_Stored data_
* * *
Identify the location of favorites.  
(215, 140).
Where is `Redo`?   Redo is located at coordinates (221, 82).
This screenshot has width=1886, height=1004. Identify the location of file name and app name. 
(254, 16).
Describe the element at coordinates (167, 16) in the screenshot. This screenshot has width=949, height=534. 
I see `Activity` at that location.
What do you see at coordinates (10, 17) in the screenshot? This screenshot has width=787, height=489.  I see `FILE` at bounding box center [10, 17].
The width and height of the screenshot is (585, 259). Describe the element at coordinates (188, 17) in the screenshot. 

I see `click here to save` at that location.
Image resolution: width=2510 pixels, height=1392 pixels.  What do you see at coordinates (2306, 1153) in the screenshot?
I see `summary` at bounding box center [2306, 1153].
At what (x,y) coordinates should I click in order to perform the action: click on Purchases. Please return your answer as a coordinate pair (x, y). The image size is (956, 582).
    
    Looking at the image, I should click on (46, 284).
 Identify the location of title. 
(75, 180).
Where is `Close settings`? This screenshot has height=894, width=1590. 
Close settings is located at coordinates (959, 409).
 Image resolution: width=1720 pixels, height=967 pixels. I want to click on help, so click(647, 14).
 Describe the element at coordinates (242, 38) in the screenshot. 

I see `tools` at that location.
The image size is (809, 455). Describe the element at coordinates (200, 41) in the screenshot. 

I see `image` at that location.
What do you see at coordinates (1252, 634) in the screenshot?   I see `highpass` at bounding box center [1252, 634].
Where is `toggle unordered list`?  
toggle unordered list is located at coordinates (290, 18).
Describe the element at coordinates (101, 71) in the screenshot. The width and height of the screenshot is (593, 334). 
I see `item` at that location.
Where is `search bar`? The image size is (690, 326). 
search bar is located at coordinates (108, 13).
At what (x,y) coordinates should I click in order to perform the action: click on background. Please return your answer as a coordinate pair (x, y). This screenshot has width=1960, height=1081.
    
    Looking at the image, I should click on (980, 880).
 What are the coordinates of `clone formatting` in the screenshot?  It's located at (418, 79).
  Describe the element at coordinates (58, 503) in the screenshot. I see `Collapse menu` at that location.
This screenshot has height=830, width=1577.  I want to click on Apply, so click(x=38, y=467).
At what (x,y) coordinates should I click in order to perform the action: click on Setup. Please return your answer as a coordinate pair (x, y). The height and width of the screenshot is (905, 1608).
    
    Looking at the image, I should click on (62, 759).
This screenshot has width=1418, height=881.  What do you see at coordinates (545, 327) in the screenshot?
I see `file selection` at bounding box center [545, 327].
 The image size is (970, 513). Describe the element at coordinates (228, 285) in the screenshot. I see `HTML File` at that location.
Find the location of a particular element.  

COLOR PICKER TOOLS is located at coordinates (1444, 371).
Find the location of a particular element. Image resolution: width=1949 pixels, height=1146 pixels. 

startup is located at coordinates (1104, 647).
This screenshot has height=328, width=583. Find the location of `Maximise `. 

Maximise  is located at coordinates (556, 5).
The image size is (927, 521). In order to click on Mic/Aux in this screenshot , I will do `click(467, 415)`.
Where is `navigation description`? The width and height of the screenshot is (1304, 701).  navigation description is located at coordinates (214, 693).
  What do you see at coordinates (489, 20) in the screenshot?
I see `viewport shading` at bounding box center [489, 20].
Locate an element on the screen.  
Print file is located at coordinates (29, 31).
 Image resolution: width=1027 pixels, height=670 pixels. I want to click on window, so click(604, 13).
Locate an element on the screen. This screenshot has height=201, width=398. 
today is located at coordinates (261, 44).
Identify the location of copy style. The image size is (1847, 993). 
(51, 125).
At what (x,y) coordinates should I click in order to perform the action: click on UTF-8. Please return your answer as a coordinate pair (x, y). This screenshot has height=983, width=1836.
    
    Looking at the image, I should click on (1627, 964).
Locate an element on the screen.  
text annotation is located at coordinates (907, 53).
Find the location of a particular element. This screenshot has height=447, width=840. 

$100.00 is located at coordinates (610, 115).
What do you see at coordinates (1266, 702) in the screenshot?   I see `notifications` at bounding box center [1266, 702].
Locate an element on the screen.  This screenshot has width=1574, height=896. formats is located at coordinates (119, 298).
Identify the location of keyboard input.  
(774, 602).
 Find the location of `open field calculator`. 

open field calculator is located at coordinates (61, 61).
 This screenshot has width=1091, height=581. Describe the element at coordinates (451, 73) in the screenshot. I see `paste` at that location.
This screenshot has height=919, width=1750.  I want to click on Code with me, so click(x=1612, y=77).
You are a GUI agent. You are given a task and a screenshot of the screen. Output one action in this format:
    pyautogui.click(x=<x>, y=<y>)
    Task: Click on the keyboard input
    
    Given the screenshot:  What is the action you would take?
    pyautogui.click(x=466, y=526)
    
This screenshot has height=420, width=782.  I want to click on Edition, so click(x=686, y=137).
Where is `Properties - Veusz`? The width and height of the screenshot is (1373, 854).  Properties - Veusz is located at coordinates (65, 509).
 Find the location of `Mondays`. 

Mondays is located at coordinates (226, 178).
* * *
_Given problem_
Echo the lines above word for word.

_Exercise answer_
Identify the location of favorites.  
(215, 140).
Where is `Redo`?   Redo is located at coordinates (221, 82).
This screenshot has width=1886, height=1004. Identify the location of file name and app name. 
(254, 16).
Describe the element at coordinates (167, 16) in the screenshot. This screenshot has width=949, height=534. 
I see `Activity` at that location.
What do you see at coordinates (10, 17) in the screenshot? This screenshot has width=787, height=489.  I see `FILE` at bounding box center [10, 17].
The width and height of the screenshot is (585, 259). Describe the element at coordinates (188, 17) in the screenshot. 

I see `click here to save` at that location.
Image resolution: width=2510 pixels, height=1392 pixels.  What do you see at coordinates (2306, 1153) in the screenshot?
I see `summary` at bounding box center [2306, 1153].
At what (x,y) coordinates should I click in order to perform the action: click on Purchases. Please return your answer as a coordinate pair (x, y). The image size is (956, 582).
    
    Looking at the image, I should click on (46, 284).
 Identify the location of title. 
(75, 180).
Where is `Close settings`? This screenshot has height=894, width=1590. 
Close settings is located at coordinates (959, 409).
 Image resolution: width=1720 pixels, height=967 pixels. I want to click on help, so click(647, 14).
 Describe the element at coordinates (242, 38) in the screenshot. 

I see `tools` at that location.
The image size is (809, 455). Describe the element at coordinates (200, 41) in the screenshot. 

I see `image` at that location.
What do you see at coordinates (1252, 634) in the screenshot?   I see `highpass` at bounding box center [1252, 634].
Where is `toggle unordered list`?  
toggle unordered list is located at coordinates (290, 18).
Describe the element at coordinates (101, 71) in the screenshot. The width and height of the screenshot is (593, 334). 
I see `item` at that location.
Where is `search bar`? The image size is (690, 326). 
search bar is located at coordinates (108, 13).
At what (x,y) coordinates should I click in order to perform the action: click on background. Please return your answer as a coordinate pair (x, y). This screenshot has width=1960, height=1081.
    
    Looking at the image, I should click on (980, 880).
 What are the coordinates of `clone formatting` in the screenshot?  It's located at (418, 79).
  Describe the element at coordinates (58, 503) in the screenshot. I see `Collapse menu` at that location.
This screenshot has height=830, width=1577.  I want to click on Apply, so click(x=38, y=467).
At what (x,y) coordinates should I click in order to perform the action: click on Setup. Please return your answer as a coordinate pair (x, y). The height and width of the screenshot is (905, 1608).
    
    Looking at the image, I should click on (62, 759).
This screenshot has width=1418, height=881.  What do you see at coordinates (545, 327) in the screenshot?
I see `file selection` at bounding box center [545, 327].
 The image size is (970, 513). Describe the element at coordinates (228, 285) in the screenshot. I see `HTML File` at that location.
Find the location of a particular element.  

COLOR PICKER TOOLS is located at coordinates (1444, 371).
Find the location of a particular element. Image resolution: width=1949 pixels, height=1146 pixels. 

startup is located at coordinates (1104, 647).
This screenshot has height=328, width=583. Find the location of `Maximise `. 

Maximise  is located at coordinates (556, 5).
The image size is (927, 521). In order to click on Mic/Aux in this screenshot , I will do `click(467, 415)`.
Where is `navigation description`? The width and height of the screenshot is (1304, 701).  navigation description is located at coordinates (214, 693).
  What do you see at coordinates (489, 20) in the screenshot?
I see `viewport shading` at bounding box center [489, 20].
Locate an element on the screen.  
Print file is located at coordinates (29, 31).
 Image resolution: width=1027 pixels, height=670 pixels. I want to click on window, so click(604, 13).
Locate an element on the screen. This screenshot has height=201, width=398. 
today is located at coordinates (261, 44).
Identify the location of copy style. The image size is (1847, 993). 
(51, 125).
At what (x,y) coordinates should I click in order to perform the action: click on UTF-8. Please return your answer as a coordinate pair (x, y). This screenshot has height=983, width=1836.
    
    Looking at the image, I should click on (1627, 964).
Locate an element on the screen.  
text annotation is located at coordinates (907, 53).
Find the location of a particular element. This screenshot has height=447, width=840. 

$100.00 is located at coordinates (610, 115).
What do you see at coordinates (1266, 702) in the screenshot?   I see `notifications` at bounding box center [1266, 702].
Locate an element on the screen.  This screenshot has width=1574, height=896. formats is located at coordinates (119, 298).
Identify the location of keyboard input.  
(774, 602).
 Find the location of `open field calculator`. 

open field calculator is located at coordinates (61, 61).
 This screenshot has width=1091, height=581. Describe the element at coordinates (451, 73) in the screenshot. I see `paste` at that location.
This screenshot has height=919, width=1750.  I want to click on Code with me, so click(x=1612, y=77).
You are a GUI agent. You are given a task and a screenshot of the screen. Output one action in this format:
    pyautogui.click(x=<x>, y=<y>)
    Task: Click on the keyboard input
    
    Given the screenshot:  What is the action you would take?
    pyautogui.click(x=466, y=526)
    
This screenshot has height=420, width=782.  I want to click on Edition, so click(x=686, y=137).
Where is `Properties - Veusz`? The width and height of the screenshot is (1373, 854).  Properties - Veusz is located at coordinates (65, 509).
 Find the location of `Mondays`. 

Mondays is located at coordinates (226, 178).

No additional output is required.